Yes, life is short, and there will be suffering that we cannot control. That is inevitable. But we must recognize the things that we can work at— with mental health being at the top of this list. Sometimes, this means making hard decisions, and doing things we don’t want to do— such as seeking treatment. The ratio of those who would benefit from speaking with a mental health professional and those who actually do is incredibly skewed— which I personally think is a MAJOR underlying reason behind many of the problems in our world as a whole, but I digress.
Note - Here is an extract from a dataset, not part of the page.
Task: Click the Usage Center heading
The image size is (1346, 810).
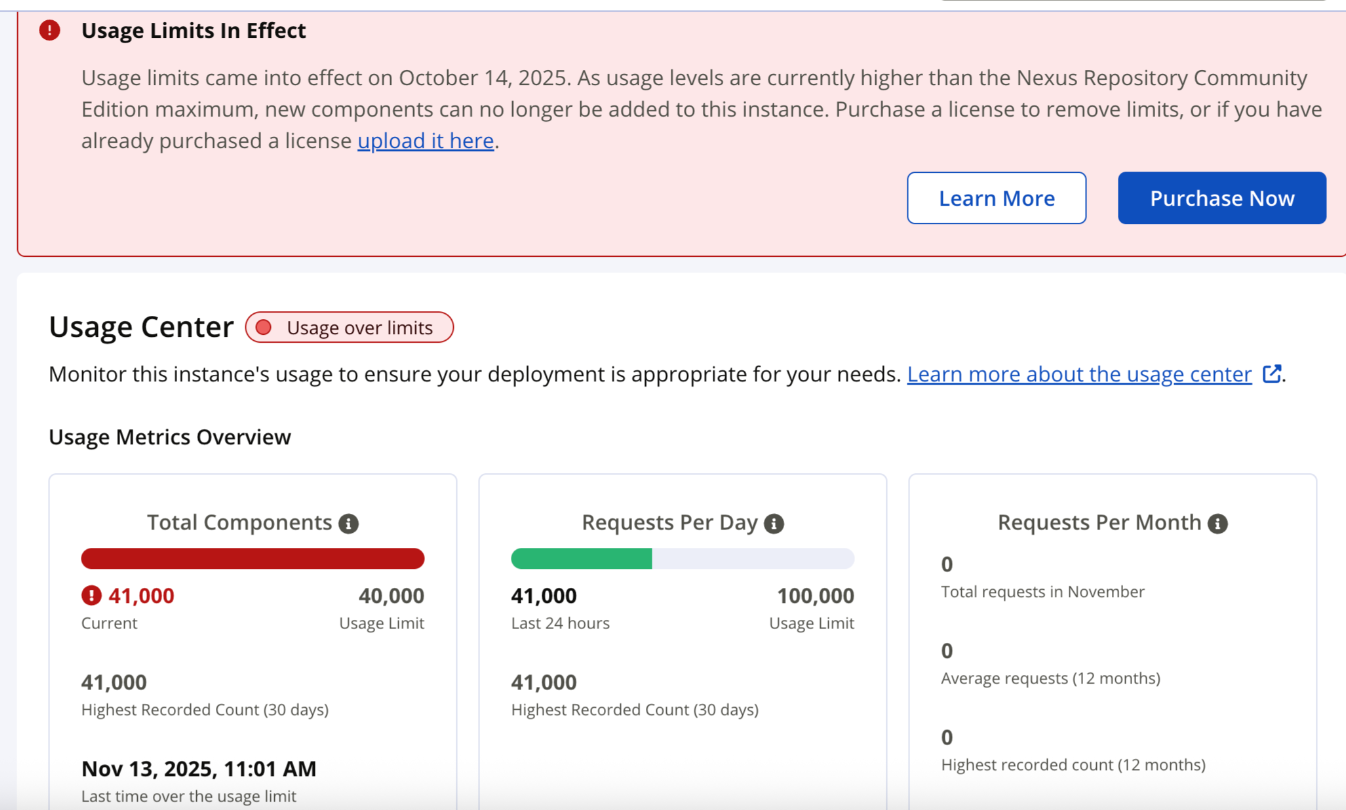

The fact that #WorldMentalHealthDay is trending is a victory for the entire world. Between the election, clowns, and everything in between, we can scroll through a feed of support for those who know what it is like to fight an internal battle. Today is a day that we recognize the warriors who have overcome wars within themselves, and more importantly, letting it be known that you are not alone. There may not always be answers, but there is always someone who will listen to you. Who will understand you. Who will support you. Who will let you know, you are not crazy. No one deserves to feel that the weight of the world is resting on their shoulders. No one deserves to think that “grinning and bearing it” is any way to get through life. You deserve happiness. You deserve mental freedom. You are entitled to your health.